Extract provided:
+++

So persistent are the cod in clinging to this locality that it invariably follows that nets set within its limits come up "well fished," while those a dozen or twenty fathoms outside get very few if any cod. The fishermen confess that they are puzzled to know how the fish get there and escape the walls of netting which surround this "spot" in every direction. Not believing it possible that enough cod could be there at once to fill the nets night after night, for months, they arrive at the conclusion that the fish reach the place during the day, when they rise above and swim over the nets that bar their progress, and which they can see by daylight.

It is a common thing on the Grand Bank to find schools of codfish staying for weeks, possibly even months, on a small piece of bottom, the outlines of which, so far as catching fish is concerned, are as sharply defined as one could possibly imagine. In these cases it is generally supposed that this peculiarity which the fish exhibit is due to the fact that the bottorn they stick to is better feeding-ground than that which surrounds it. So far as my observation extends, I believe this theory is correct in the main.

+++

Dataset records:
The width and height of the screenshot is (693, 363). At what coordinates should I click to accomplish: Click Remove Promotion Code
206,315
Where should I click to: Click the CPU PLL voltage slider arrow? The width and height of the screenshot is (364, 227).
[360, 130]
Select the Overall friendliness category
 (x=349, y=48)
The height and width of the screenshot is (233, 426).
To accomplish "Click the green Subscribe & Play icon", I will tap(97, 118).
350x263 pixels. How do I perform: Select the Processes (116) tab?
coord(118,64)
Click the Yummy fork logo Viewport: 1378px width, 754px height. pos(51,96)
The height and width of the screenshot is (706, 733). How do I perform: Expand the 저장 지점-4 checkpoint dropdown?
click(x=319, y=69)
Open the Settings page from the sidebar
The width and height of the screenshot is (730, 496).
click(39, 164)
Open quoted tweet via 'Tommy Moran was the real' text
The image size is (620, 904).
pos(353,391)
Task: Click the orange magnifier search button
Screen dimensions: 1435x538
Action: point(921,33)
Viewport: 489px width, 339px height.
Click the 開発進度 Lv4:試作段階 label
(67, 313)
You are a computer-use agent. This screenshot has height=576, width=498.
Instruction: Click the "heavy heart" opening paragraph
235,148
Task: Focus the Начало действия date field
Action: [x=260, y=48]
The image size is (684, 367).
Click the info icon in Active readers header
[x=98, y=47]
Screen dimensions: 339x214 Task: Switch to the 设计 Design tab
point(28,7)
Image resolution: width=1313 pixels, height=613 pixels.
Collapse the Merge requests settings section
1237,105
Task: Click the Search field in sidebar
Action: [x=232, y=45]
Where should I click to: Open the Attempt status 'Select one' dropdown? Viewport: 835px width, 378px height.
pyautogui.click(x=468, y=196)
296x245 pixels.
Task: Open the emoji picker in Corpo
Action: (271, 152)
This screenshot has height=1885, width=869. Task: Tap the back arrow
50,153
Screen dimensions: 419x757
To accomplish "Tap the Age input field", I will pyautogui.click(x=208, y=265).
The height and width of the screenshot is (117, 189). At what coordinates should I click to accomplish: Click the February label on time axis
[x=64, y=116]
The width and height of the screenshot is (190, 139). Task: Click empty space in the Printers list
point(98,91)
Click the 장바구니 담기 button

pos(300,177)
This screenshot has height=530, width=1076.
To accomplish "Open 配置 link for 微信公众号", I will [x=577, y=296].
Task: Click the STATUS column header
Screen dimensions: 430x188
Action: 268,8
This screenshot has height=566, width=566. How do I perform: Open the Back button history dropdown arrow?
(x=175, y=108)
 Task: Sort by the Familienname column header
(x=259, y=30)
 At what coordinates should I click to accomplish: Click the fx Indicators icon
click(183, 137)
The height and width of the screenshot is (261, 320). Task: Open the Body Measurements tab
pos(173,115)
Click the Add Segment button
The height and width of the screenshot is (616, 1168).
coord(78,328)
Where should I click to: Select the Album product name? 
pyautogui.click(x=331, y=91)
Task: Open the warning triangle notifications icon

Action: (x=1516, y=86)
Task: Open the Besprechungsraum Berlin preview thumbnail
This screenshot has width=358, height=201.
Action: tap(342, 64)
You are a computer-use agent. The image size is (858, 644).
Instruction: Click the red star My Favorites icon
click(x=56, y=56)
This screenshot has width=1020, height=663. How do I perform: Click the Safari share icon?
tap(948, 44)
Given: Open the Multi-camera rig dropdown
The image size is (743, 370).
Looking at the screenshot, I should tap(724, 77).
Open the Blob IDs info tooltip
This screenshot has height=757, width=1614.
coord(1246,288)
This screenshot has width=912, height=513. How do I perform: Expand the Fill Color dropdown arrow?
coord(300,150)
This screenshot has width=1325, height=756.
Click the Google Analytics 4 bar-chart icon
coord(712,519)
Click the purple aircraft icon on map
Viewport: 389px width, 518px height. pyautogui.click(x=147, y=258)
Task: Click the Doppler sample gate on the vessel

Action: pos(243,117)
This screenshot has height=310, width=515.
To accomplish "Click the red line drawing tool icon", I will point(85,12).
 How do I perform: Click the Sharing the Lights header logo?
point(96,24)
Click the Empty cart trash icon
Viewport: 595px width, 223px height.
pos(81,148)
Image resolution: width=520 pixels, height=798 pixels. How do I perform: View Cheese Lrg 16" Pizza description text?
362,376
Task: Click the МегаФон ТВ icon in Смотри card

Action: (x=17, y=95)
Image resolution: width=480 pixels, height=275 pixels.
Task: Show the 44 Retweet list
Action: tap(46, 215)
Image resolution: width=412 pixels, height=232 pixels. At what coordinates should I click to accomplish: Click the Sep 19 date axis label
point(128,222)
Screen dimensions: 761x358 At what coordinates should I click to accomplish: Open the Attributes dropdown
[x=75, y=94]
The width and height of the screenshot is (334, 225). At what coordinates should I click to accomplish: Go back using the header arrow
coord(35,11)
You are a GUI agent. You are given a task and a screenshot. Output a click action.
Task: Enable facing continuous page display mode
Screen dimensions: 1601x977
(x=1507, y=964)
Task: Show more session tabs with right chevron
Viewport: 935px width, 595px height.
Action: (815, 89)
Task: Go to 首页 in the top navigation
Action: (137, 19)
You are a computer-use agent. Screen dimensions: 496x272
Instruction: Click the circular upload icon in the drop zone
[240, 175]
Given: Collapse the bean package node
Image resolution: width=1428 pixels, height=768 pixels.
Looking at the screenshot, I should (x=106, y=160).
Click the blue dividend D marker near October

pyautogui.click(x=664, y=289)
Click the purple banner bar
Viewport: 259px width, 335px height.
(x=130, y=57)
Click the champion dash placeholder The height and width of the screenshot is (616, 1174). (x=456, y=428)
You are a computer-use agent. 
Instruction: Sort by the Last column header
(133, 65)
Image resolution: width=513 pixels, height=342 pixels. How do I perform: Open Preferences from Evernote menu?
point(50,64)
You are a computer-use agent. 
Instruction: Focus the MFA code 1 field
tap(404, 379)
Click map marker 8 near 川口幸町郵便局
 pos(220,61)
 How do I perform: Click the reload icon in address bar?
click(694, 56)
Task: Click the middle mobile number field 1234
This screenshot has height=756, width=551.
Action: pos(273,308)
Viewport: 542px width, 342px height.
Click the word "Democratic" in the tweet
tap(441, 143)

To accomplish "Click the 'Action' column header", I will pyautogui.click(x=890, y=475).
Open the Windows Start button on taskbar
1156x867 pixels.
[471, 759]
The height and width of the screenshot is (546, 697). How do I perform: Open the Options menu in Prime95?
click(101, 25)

+++

Directions: Can you repeat the passage above about cod on the Grand Bank word for word, in full?

Task solution:
So persistent are the cod in clinging to this locality that it invariably follows that nets set within its limits come up "well fished," while those a dozen or twenty fathoms outside get very few if any cod. The fishermen confess that they are puzzled to know how the fish get there and escape the walls of netting which surround this "spot" in every direction. Not believing it possible that enough cod could be there at once to fill the nets night after night, for months, they arrive at the conclusion that the fish reach the place during the day, when they rise above and swim over the nets that bar their progress, and which they can see by daylight.

It is a common thing on the Grand Bank to find schools of codfish staying for weeks, possibly even months, on a small piece of bottom, the outlines of which, so far as catching fish is concerned, are as sharply defined as one could possibly imagine. In these cases it is generally supposed that this peculiarity which the fish exhibit is due to the fact that the bottorn they stick to is better feeding-ground than that which surrounds it. So far as my observation extends, I believe this theory is correct in the main.